One, never have I been more in awe of my friend. Knowing this about her, I’m astonished that she doesn’t just lie in bed, looking up at her ceiling and crying “Why me?” over and over again. The fact that she’s a strong, mostly well-adjusted person is a tribute to her strength. Looking at her, you would never in a million years guess that she’s been battling YSSF (You’re a Star in the Firmament) for all of these years. Simply put, she is so, so brave.
Secondly, any teacher visiting this upon a high schooler, a girl whose only crime was signing up for a vaguely pretentious sounding and overly broad class titled “Humanities,” (and how was she to know at 16!), that teacher should quit this instant or be prosecuted to the fullest extent of the law. The clear singularity implied by the comment, the use of the Shakespearean “Firmament,” from Hamlet no less–Special Person #1–the connotations of other-worldly intelligence and future greatness. Oh YSSF, you are a cruel and cunning demon! Teachers for whom there’s still time, please take note: if you ever feel tempted to write such a thing on a student’s paper, vanquish the thought immediately. Instead, I provide five alternative comments to put on a well-written paper other than YSSF. Together, we can beat this thing. It won’t be easy, but with my friend as inspiration, we can make it so that one day, perhaps not too far off, our children will not even know what those four chilling letters once stood for. Today that seems unimaginable, but every journey starts with a list.
Here are Five Things to write on a Paper when you’re tempted to write YSSF:
1) You have done an adequate job on this particular paper. You are not special.
2) Congratulations. You picked some good quotes, fulfilled the length requirement, used some big words, and even thought of an awful title with a pun in it, like “Not Donne Yet: eternity and finality in Romantic Poetry, a new essay.”

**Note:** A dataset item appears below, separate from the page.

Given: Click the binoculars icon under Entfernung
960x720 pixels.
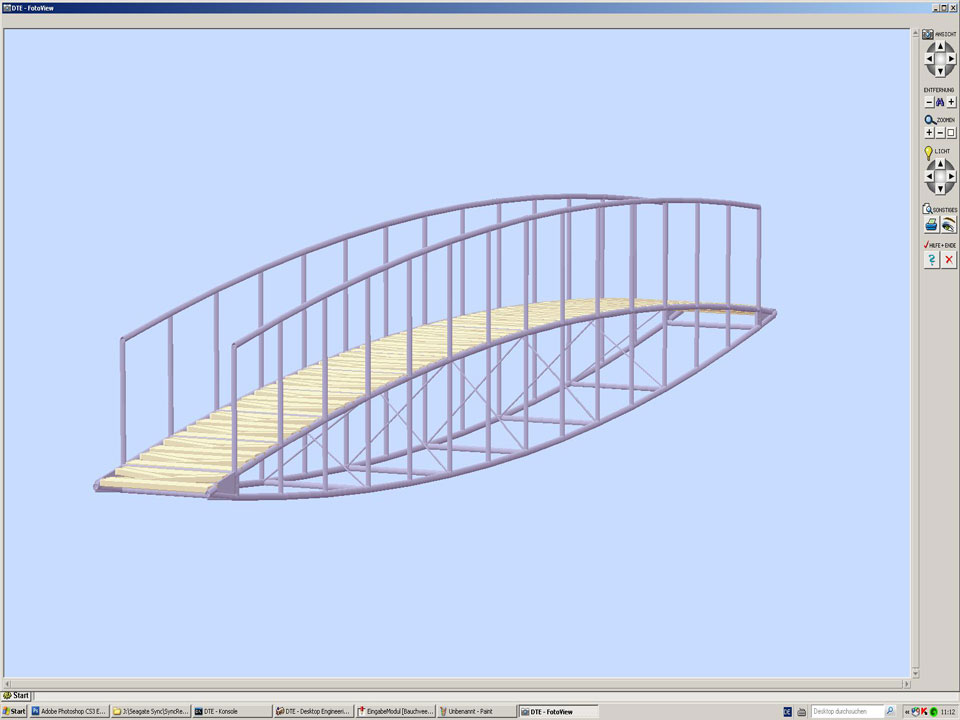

3) You’re nothing. You’re pond scum. You are average, and even though you didn’t use Cliff’s Notes here, you might as well have, because your writing is generic and efficient. Yes, you fulfilled the assignment. Yes, I’m going to give you a decent grade. But don’t start contacting publishers just yet. You are going to have to do some serious soul searching if you even want to write the newsletter for the branding company you work for after college: Middling L.L.C.: fitting right in with everyone else since forever.
4) I got mild pleasure from where you wrote a, b, and c. I had to spit out from the distaste in my mouth, like eating the packet in the vitamin bottle that says “Do not Eat,” where you wrote x, y and z. Next time, do more of a, b and c. Do less of x, y and z. You are not special.

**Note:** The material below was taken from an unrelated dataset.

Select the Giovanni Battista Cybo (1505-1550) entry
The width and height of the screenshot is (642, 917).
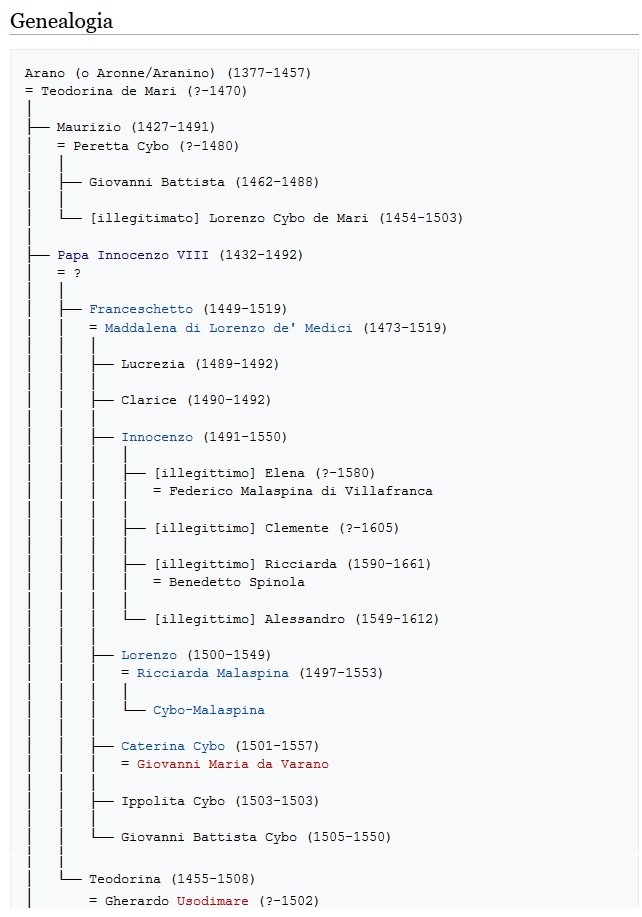tap(256, 837)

5) Anyone could have written this essay. No, I mean that literally. Anyone…could have written this essay. You used various combinations of letters from the English alphabet to make various words from the English language. You followed basic rules of grammar. You made up some ideas about the symbolism used in the work, and they may or may not be what the author intended. You had a thesis and followed it pedantically throughout your naive and oversimplified analysis. Anyone could have written this essay. You stink. But good effort.